Entries shown:
———

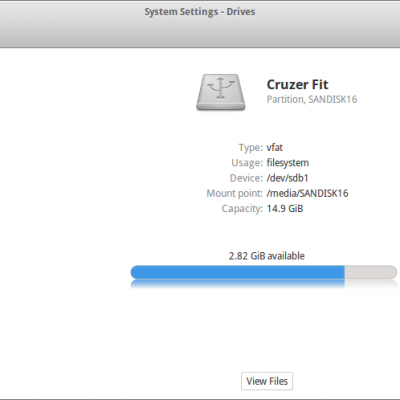Viewport: 400px width, 400px height.
Task: Select the /media/SANDISK16 mount path
Action: [307, 193]
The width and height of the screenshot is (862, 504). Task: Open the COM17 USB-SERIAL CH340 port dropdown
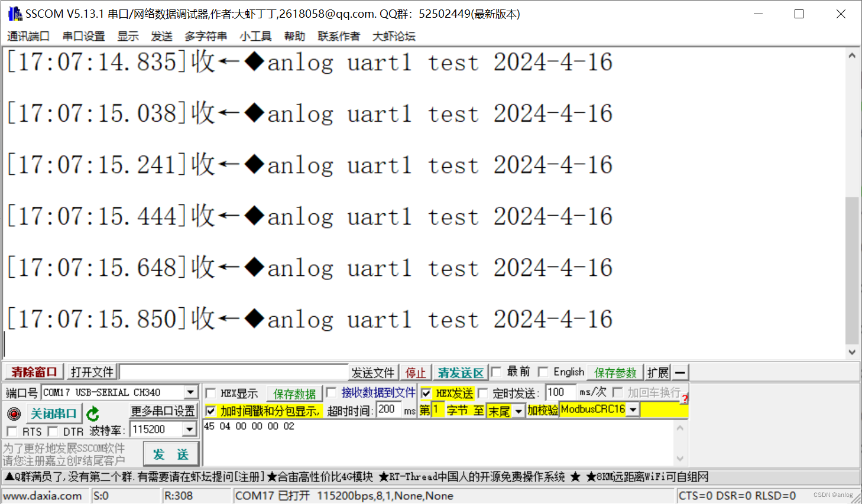click(x=190, y=392)
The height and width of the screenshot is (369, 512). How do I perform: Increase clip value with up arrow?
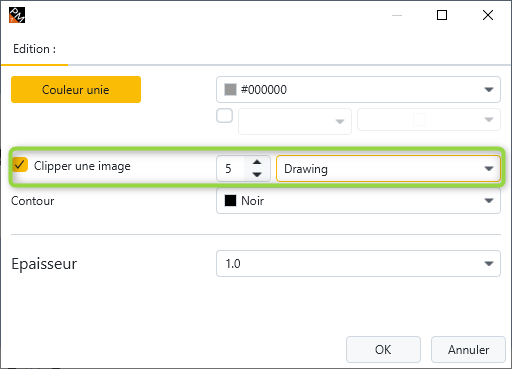pyautogui.click(x=257, y=162)
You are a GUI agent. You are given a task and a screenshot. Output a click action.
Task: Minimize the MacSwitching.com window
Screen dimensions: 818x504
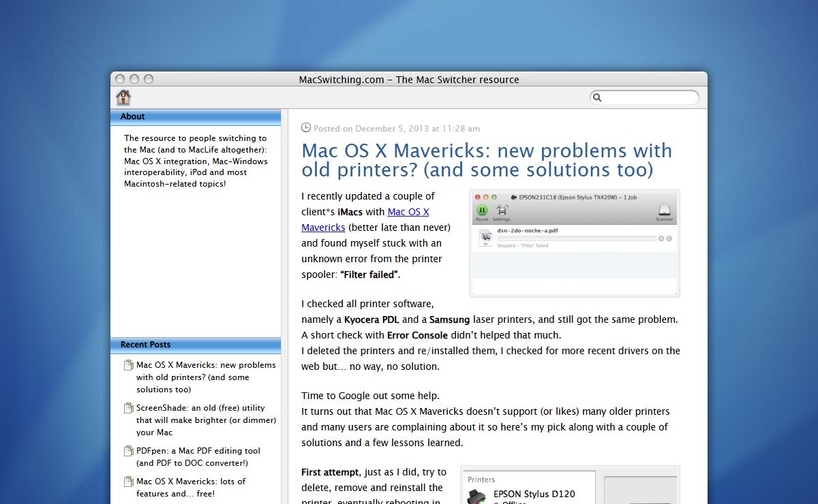click(134, 79)
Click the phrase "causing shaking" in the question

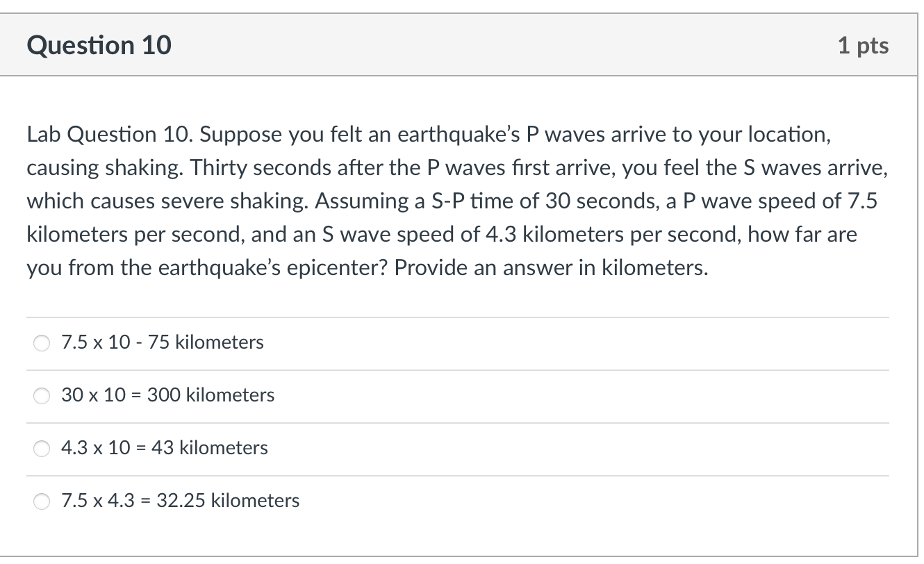pos(104,168)
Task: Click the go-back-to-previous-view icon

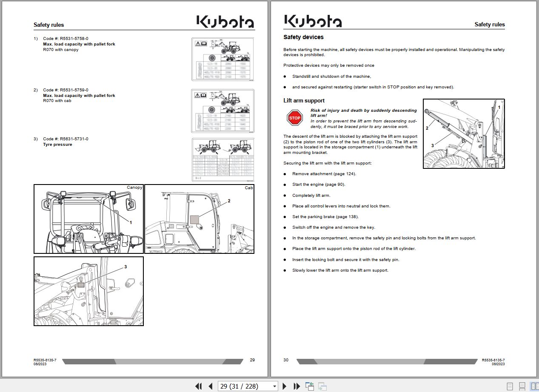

———

What this task involves:
Go down the entries above from the line containing "The height and" to the line containing "Task: Minimize the MacSwitching.com window" and write out each line exactly, leaving pictures out.

Result:
The height and width of the screenshot is (369, 512). How do I perform: Increase clip value with up arrow?
pyautogui.click(x=257, y=162)
You are a GUI agent. You are given a task and a screenshot. Output a click action.
Task: Minimize the MacSwitching.com window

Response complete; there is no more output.